◆ Text block ◆
No dice. I was fiddling around with RF connections at the rack with one of the problem radios on and happened to watch the RF bars as I pulled the coax out (to put a vertical directly on it). Signal went up nearly full scale with no antenna. Aha!, it's the antenna splitter.

Turns out this splitter has cavity filters in it, and the radios from the rack are in two nonadjacent 12-meg splits, and the splitter outputs were all kinds of cross-wired. I ripped the rack apart and rebuilt it right, correct cavity filter output to correct split of receiver, and everything is rock solid.

The only problem I had was that this also made the TV station that was co-channel with one of the radios also jump up full scale. Switching that pair of link radios to a clear frequency cleared that right up.

So, if you have antenna splitters with filtering in them, make sure you're not trying to plug them into receivers that are out of the splitter passband.


----------



## 2mojo2 (Sep 18, 2010)

It sounds as though you got some bad advice when purchasing the J3 systems.
At $3300+ to have them re-tuned, you would be better off to sell the units at 300 to 400 per set and buy new SLX sets at around 600 per set.

It's either that, or line the building with copper.

Good luck..


----------



## Tex (Sep 20, 2010)

2mojo2 said:


> It's either that, or line the building with copper.



The Faraday Theatre. I like it!


----------



## Chris15 (Sep 20, 2010)

If you think you need to line the building with copper sheet, then you need to do some more research into Faraday cages

As I said from the start you are fighting an uphill battle... Getting the antennas as close as possible to the source and using the lobes as FMEng noted is going to be your best hope. Or just budget to get a couple of transmitters retuned a year, do you use all 12 every week?


----------

◆ Dataset extract ◆
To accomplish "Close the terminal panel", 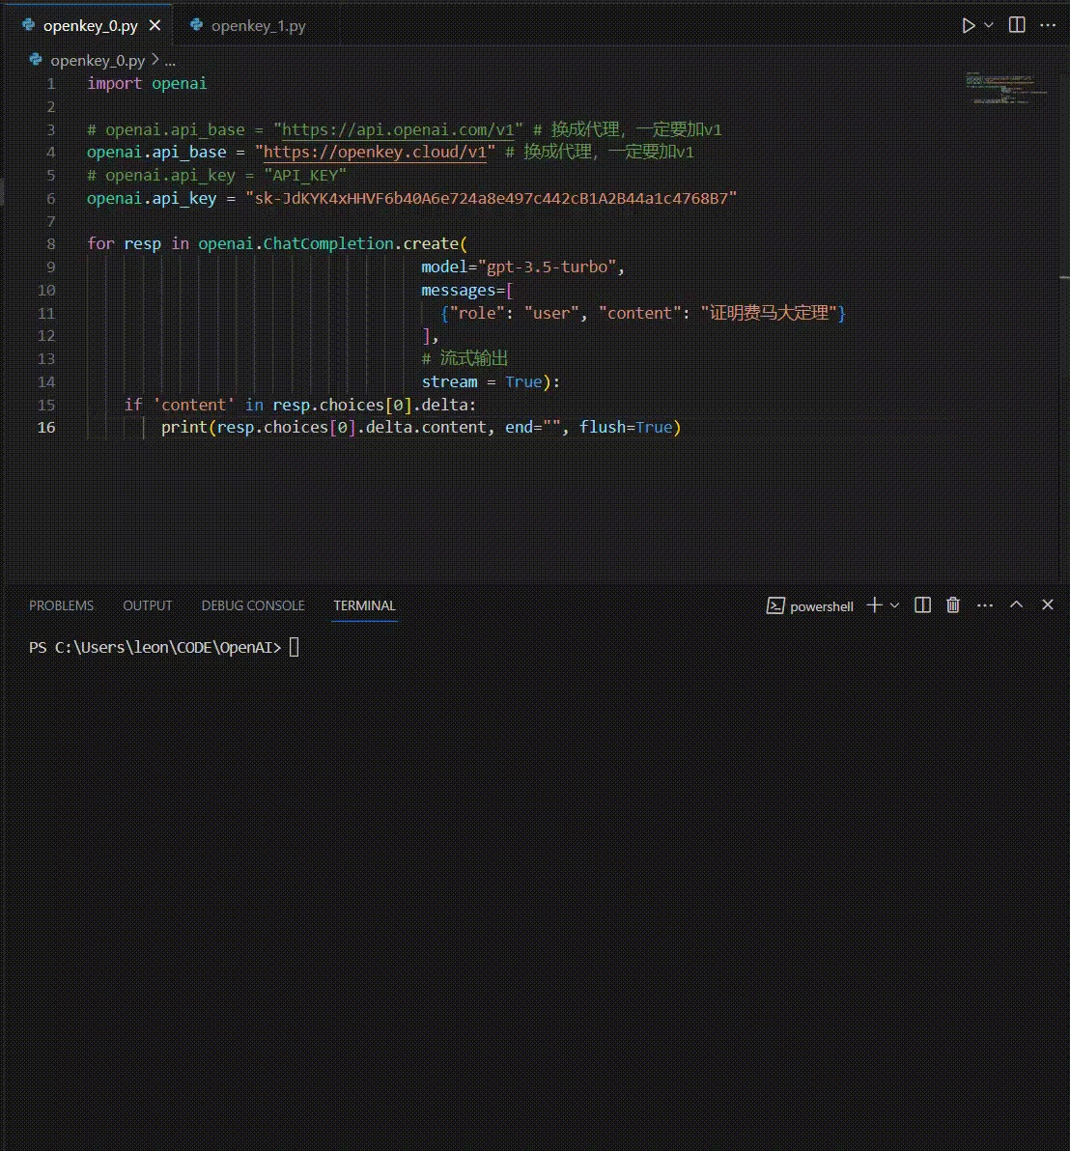I will pyautogui.click(x=1048, y=604).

◆ Exercise brief ◆
Please transcribe the stretch of the antenna splitter thread from "Turns out this" through "that right up.".

◆ In response ◆
Turns out this splitter has cavity filters in it, and the radios from the rack are in two nonadjacent 12-meg splits, and the splitter outputs were all kinds of cross-wired. I ripped the rack apart and rebuilt it right, correct cavity filter output to correct split of receiver, and everything is rock solid.

The only problem I had was that this also made the TV station that was co-channel with one of the radios also jump up full scale. Switching that pair of link radios to a clear frequency cleared that right up.